=== TASK DIRECTIONS ===
Report each line of the entries below that has the word "computer" in it.

=== Stored items ===
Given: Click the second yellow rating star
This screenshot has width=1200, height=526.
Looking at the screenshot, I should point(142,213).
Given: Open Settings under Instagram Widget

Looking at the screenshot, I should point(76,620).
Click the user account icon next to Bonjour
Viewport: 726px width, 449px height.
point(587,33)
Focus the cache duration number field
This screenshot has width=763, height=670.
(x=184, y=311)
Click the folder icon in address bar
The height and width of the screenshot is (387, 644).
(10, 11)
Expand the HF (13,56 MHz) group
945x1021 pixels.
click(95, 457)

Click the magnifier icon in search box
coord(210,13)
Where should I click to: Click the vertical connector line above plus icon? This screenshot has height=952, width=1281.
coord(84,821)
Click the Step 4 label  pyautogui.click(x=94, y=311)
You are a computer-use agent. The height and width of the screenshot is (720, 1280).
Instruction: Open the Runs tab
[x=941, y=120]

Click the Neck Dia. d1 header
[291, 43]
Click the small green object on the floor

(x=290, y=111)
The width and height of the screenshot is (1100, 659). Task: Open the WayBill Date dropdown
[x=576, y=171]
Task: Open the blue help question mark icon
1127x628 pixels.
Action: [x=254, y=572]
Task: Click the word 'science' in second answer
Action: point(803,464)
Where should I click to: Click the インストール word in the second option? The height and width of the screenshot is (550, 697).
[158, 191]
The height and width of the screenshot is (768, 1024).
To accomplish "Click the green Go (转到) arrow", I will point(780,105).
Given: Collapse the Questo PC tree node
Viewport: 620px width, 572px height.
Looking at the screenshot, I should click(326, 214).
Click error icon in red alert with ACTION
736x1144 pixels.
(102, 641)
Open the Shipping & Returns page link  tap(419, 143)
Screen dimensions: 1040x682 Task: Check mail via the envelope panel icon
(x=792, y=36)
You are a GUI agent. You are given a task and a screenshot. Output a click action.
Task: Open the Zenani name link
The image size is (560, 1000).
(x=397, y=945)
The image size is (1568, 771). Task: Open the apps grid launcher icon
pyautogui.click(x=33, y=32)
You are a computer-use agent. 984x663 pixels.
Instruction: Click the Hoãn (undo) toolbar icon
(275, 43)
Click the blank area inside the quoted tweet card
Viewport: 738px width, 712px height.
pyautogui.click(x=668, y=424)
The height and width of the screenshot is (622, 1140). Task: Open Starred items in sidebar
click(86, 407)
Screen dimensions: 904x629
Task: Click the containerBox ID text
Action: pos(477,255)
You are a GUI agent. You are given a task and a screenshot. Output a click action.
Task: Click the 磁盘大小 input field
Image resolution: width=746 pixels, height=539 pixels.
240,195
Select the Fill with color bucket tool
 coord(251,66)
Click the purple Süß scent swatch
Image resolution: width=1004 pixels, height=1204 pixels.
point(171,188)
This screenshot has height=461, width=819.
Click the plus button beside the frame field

=== TASK RESPONSE ===
You are a computer-use agent. The height and width of the screenshot is (720, 1280).
You are a computer-use agent. 984x663 pixels.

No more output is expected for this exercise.